** EXERCISE REQUIREMENTS **
Rewrite the lines between the one holding "Viewport: 1169px width, 711px" and the one holding "Looking at the screenshot, I should point(769,185).", inclusive, so that "GUI agent" becomes "computer-use agent" and everything else is unchanged. Return only those lines.

** INPUT DATA **
## start
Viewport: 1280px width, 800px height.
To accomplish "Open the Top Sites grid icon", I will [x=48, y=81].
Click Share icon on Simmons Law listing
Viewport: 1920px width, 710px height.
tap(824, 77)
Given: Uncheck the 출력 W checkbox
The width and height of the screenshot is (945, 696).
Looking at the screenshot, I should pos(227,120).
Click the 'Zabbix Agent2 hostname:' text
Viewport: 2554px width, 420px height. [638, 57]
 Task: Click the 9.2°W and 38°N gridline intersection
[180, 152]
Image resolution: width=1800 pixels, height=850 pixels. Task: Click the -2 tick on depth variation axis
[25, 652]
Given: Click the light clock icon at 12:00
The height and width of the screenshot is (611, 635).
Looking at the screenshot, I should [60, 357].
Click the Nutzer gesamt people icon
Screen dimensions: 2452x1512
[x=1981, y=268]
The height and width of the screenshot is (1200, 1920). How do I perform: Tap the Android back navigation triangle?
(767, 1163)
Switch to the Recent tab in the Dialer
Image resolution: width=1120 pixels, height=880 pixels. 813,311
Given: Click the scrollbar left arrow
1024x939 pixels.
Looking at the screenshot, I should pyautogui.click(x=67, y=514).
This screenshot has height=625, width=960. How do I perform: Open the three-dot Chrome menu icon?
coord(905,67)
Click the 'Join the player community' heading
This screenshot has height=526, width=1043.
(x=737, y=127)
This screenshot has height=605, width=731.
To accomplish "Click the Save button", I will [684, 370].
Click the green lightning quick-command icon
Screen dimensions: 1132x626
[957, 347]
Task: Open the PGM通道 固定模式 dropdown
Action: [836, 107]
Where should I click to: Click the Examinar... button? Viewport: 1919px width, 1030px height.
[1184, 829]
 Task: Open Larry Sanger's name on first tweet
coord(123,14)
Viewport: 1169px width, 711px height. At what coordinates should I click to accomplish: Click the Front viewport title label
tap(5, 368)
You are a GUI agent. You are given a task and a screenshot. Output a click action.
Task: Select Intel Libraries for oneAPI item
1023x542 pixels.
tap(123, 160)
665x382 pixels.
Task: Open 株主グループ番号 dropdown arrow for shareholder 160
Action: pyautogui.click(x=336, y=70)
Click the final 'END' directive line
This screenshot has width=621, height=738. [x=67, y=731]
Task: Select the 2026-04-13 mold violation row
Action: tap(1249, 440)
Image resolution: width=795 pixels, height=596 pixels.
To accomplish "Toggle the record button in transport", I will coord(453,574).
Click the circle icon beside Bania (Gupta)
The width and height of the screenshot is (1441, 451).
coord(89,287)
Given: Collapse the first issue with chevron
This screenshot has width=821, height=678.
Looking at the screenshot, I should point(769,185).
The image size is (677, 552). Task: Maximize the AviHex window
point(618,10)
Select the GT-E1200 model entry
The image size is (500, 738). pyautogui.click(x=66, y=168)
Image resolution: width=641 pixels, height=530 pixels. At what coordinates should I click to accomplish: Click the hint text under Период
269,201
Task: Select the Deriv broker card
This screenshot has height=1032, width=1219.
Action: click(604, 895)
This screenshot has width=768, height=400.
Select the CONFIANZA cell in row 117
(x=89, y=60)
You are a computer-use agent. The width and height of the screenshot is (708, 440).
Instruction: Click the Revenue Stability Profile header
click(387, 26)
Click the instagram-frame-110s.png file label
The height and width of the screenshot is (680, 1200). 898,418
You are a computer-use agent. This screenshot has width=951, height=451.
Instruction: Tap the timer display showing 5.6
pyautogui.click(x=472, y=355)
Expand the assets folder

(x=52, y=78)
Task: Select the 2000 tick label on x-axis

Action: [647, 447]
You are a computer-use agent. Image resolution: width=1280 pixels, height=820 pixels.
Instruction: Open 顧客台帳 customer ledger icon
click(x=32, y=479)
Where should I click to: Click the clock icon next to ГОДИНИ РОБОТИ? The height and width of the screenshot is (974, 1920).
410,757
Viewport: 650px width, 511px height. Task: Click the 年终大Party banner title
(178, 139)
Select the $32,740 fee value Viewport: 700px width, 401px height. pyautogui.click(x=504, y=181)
## end
** TASK SOLUTION **
Viewport: 1169px width, 711px height. At what coordinates should I click to accomplish: Click the Front viewport title label
tap(5, 368)
You are a computer-use agent. You are given a task and a screenshot. Output a click action.
Task: Select Intel Libraries for oneAPI item
1023x542 pixels.
tap(123, 160)
665x382 pixels.
Task: Open 株主グループ番号 dropdown arrow for shareholder 160
Action: pyautogui.click(x=336, y=70)
Click the final 'END' directive line
This screenshot has width=621, height=738. [x=67, y=731]
Task: Select the 2026-04-13 mold violation row
Action: tap(1249, 440)
Image resolution: width=795 pixels, height=596 pixels.
To accomplish "Toggle the record button in transport", I will coord(453,574).
Click the circle icon beside Bania (Gupta)
The width and height of the screenshot is (1441, 451).
coord(89,287)
Given: Collapse the first issue with chevron
This screenshot has width=821, height=678.
Looking at the screenshot, I should point(769,185).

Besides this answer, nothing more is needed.